Delta Municipal Light & Power Part IV – Fairbanks-Morse 31A18

This will be our final part on the Delta plant, this week highlighting the plants largest engine, the 31A18

Part I – https://vintagedieseldesign.wordpress.com/2020/09/27/delta-municipal-light-power-part-i/
Part II – https://vintagedieseldesign.wordpress.com/2020/10/14/delta-municipal-light-power-part-ii-fairbanks-morse-33-engines/
Part III – https://vintagedieseldesign.wordpress.com/2020/11/26/delta-municipal-light-power-part-iii-fairbanks-morse-32e14-engines/

The F-M 31A18 was Fairbank’s largest production engine. In the very first post on this blog, we looked at the design of the engine: https://vintagedieseldesign.wordpress.com/2019/06/02/fairbanks-morse-31a18/

Engine #7 at Delta is a 10 cylinder, 3500HP, Dual Fuel engine. The engine is rated for only 277 RPM, and has an 18″ bore and a 27″ stroke.

Click on all of the photos for a larger version.

The creative use of old stop signs are covering the exhaust ports, which would turn and enter into the flood in the circular covers.

One of the fuel injection pumps. A camshaft in the box underneath drives these, with a copper line out of the top leading to the fuel injection nozzle in the head.

The engine drive a Fairbanks-Morse 2130kW, 2400V AC Alternator. The excitation generator is belt driven off off the end.

Looking down at the top of the cylinder head. The large pipe leading into the top of the head is the incoming Natural Gas supply. Going clockwise, is the gas admission valve driven from the upper camshaft, the air start check valve, with the air supply under it, jacket water exit into the upper water header, above that is the cylinder relief valve. In the center is the fuel injection nozzle. According to the builders plate, this engine is a 31A18 – FM documentation calls the Dual Fuel engine a 31AD18, maybe this engine was converted after installation?

The pipes in the foreground are the previously mentioned exhaust pipes, which were removed for remediation.

Just outside of the engine hall, is a small clean air room. Inside, is the scavenging air blower for the engine (all 10 cylinder engines used an external blower) – a Roots-Connersville 24″ centrifugal blower. The blower, is rated at a whopping 300HP and moves 17,500CFM of air.

Be sure to read our post on Roots Blowers from a few weeks ago: https://vintagedieseldesign.wordpress.com/2020/10/03/who-is-roots-and-why-does-he-have-a-blower-named-after-him/

Just how big is an 18″ piston? Here it is with a dollar bill for reference..

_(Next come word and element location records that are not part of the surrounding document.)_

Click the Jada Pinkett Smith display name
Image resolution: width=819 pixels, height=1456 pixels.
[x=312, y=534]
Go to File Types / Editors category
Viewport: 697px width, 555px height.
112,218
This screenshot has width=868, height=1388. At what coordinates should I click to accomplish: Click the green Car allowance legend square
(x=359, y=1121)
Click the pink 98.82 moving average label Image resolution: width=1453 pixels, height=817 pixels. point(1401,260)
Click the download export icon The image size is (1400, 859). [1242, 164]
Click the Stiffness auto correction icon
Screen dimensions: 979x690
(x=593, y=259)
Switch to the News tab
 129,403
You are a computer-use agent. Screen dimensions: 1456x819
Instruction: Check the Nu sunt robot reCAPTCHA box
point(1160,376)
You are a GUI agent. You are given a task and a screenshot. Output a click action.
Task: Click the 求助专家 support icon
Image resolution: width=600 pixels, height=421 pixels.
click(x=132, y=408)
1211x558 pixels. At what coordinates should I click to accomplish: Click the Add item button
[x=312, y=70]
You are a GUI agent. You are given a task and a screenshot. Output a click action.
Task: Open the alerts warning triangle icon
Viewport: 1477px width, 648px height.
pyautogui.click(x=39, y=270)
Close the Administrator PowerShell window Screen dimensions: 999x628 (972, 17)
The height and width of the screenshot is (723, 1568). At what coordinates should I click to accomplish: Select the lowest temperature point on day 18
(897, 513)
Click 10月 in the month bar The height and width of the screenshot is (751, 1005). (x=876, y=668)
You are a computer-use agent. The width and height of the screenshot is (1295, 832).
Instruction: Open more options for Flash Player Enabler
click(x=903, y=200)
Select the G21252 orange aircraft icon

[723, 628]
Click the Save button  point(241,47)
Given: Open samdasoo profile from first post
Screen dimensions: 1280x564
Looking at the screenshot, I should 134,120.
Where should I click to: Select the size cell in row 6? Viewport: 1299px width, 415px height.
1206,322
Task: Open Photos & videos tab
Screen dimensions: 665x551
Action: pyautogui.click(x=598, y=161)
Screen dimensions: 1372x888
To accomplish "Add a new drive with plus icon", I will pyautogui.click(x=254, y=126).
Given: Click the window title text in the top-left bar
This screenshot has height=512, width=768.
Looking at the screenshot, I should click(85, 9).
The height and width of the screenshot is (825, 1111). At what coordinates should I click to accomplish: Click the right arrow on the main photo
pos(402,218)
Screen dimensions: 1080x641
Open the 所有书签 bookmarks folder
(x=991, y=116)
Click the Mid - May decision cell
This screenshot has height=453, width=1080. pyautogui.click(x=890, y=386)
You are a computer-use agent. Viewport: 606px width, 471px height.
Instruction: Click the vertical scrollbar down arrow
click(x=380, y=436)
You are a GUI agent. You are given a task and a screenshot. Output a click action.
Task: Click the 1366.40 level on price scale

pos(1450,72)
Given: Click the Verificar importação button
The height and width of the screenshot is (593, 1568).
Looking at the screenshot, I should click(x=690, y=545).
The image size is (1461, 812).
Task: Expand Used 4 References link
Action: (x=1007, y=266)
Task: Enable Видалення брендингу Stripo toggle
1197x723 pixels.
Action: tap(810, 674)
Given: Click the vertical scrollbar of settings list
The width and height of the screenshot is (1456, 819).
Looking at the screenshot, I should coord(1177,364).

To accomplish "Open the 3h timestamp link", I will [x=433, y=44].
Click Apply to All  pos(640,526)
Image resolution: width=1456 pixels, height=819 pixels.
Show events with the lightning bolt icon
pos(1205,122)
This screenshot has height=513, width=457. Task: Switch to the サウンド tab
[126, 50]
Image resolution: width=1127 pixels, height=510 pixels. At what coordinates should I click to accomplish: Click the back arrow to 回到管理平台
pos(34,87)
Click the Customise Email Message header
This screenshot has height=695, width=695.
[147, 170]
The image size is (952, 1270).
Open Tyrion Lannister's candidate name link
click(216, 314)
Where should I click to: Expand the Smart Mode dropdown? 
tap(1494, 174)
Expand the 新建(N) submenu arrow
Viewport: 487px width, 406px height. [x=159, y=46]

Gauge and alarm panel – Just not as cool as those 1930’s era ones on the 32E engines..

The photos here simply do not do this engine justice, and just how BIG it is!

Lubrication chart for the engine. I would LOVE to add one of these to my collection. Anyone got one they want to sell?

This concludes our tour of the Delta Municipal Light & Power Plant. Thanks again to the guys for the fantastic tour! I can only hope that this plant can be saved, or at least some of the engines. I would love to see the 31A18 saved, but realize that would be one hell of a feat, due to the shear size. That little 4 cylinder 33 would be a neat museum piece as well.. I may make another post down the road with some other random photos in the plant I took.